Portanto, sob o argumento de que ambos estariam sofrendo constrangimento ilegal, a defesa pede a superação dos obstáculos da Súmula 691 do STF para determinar, liminarmente, a suspensão do curso da ação penal até o julgamento definitivo do habeas. A dita súmula veda a concessão de liminar em HC, quando igual pedido tiver sido negado, também em HC, por relator de tribunal superior. No mérito, a defesa pede o trancamento definitivo da ação.

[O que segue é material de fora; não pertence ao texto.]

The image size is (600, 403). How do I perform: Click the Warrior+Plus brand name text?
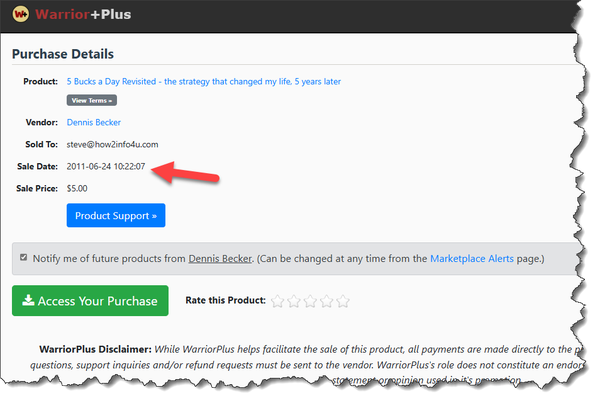point(83,15)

No HC, a defesa se insurge contra decisão do relator de HC impetrado em favor da ex-prefeita e do engenheiro no Superior Tribunal de Justiça (STJ), de negar o pedido liminar, depois que pedidos semelhantes foram rejeitados pelo juízo de Fernandópolis e pelo Tribunal de Justiça do Estado de São Paulo (TJ-SP).
Ao sustentar a atipicidade do delito de que a prefeita é acusada, a defesa se apoia em doutrina e jurisprudência. Ela cita o professor de Direito Administrativo Marçal Justen Filho, segundo o qual “não se aperfeiçoa o crime do artigo 89 (da Lei 8.666/93) sem dano aos cofres públicos”.
Cita, também, no mesmo sentido, jurisprudência do STJ que, no julgamento do HC 52942/PR, relatado pelo ministro Nilson Naves na Sexta Turma daquela corte, decidiu que, “não havendo prejuízo para o erário – bem jurídico primeiro e mais importante tutelado pelo artigo 89 da Lei das Licitações –, não há falar em tipicidade”.

O caso
Em março de 2008, a então prefeita de Fernandópolis determinou a abertura de processo administrativo para realização de concurso público para preenchimento de cargos vagos na administração municipal.
Recebeu do então presidente da FADE, Romário Euchario Gouveia Neto, proposta de realizar a seleção sem ônus para a prefeitura. A FADE cobraria dos candidatos taxas de inscrição de valor variável entre R$ 15,00 (para vagas a serem preenchidas por candidatos com ensino fundamental incompleto) até R$ 50,00 (nível superior).
Junto com a proposta, a FADE apresentou atestados de idoneidade e especialidade na confecção e aplicação de provas de concurso público. Diante disso, a prefeita consultou sua assessoria jurídica, que considerou legal a operação, e em seguida fechou contrato com a FADE.
O Ministério Público paulista, entretanto, considerou que a operação não se enquadraria no disposto no inciso XIII do artigo 24 da Lei de Licitações (dispensa, para contratação direta tão somente de entidades destinadas à pesquisa, ao ensino e ao desenvolvimento institucional, desde que detenham inquestionável reputação ético-profissional, e não tenham fins lucrativos). Segundo o MP paulista, em momento nenhum tal dispositivo legal faz menção à realização de concurso público.
Assim, de acordo com o MP paulista, a então prefeita dispensou ilicitamente a licitação para escolha da empresa incumbida da realização do concurso e, por seu turno, o presidente da FADE auferiu indevida vantagem econômica, tendo arrecadado um total de R$ 133.450,00 dos candidatos inscritos.
A defesa contra-argumenta, entretanto, que do estatuto da FADE consta que ela pode realizar pesquisa, vestibular, concursos públicos e processo seletivo para instituições públicas ou privadas, por si ou em conjunto com entidades congêneres (artigo 2º, letra “m”, do estatuto).